It turns out Peter Hufford (aka: Butterfingers) had completed the AT last year. He was looking for another extraordinary challenge when it hit him: “I’ll take a unicycle ‘round the world!” To clarify, by take a unicycle, he means ride a unicycle. Around the world. This world, third from the light source, the life source.
Pete Hufford, the Bad-Ass (image courtesy of Pete) |
We bowed down, we unworthy ones. The fortune-hunter was just three days in. He’d started in DC and was taking the C&O Canal Towpath out of the urban wasteland. Then it was toward Pittsburgh, PA(3), and eventually San Francisco. There the plan was to turn left for Los Angeles, before heading into Mexico and on to South America. In no uncertain terms he assured us his ass was already a train wreck. He was “taking it a day at a time,” just as he had on the AT.

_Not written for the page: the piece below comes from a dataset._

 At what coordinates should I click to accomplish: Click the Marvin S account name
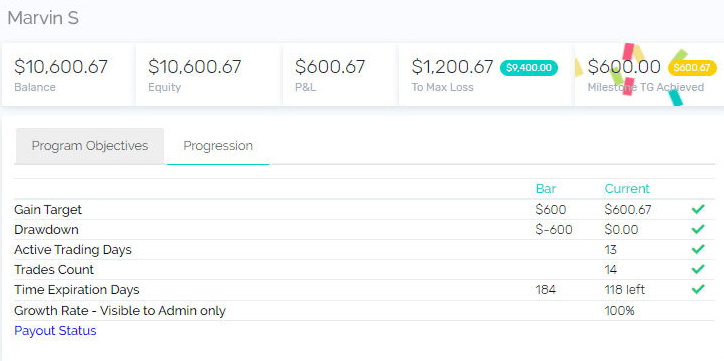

“I miss being on my feet.”
“Exsqueeze me?” Goat asked. “It sounded like you said you miss bein’ on your feet.”
“I know. It’s messed up, huh?”
It was something we never thought we’d hear an accomplished thru-hiker say, but such is the drawback of a one-wheeled vehicle. “Imagine never being able to get off your ass,” Butterfingers sighed with a glazed, forlorn look. “Well, at least you’re about one one-hundredth of one percent done,” I joked. He did not look amused.
TK, guitar god Mountain Goat, and me |
After swapping contact info and snapping photos, we parted ways with the bad-ass (yes, I know). We soon crossed the Potomac on an old train trestle, breaking and entering Maryland halfway over the murky ribbon. “Our sixth state!” Goat proclaimed. “Eight to go.”
We were now on the famed Chesapeake and Ohio Canal Trail. The C&O runs from “downtown” DC to Cumberland, Maryland, a wonderfully horizontal hundred and eighty-five miles. Unfortunately, we’d enjoy just four miles of its silky smooth flatness before heading into the hills and up the ‘Weverton Challenge,’ which wasn’t all that challenging, thankfully. The canal may have originally been somewhat of a failed mission, a debacle relegated to the history books by the westward expansion of railroads and roads, but we wished the entire AT was as endearing and inviting. The path was lined with floriferous deliciousness and all sorts of wildlife, including a few turtles, each challenging us to a race as they flew past.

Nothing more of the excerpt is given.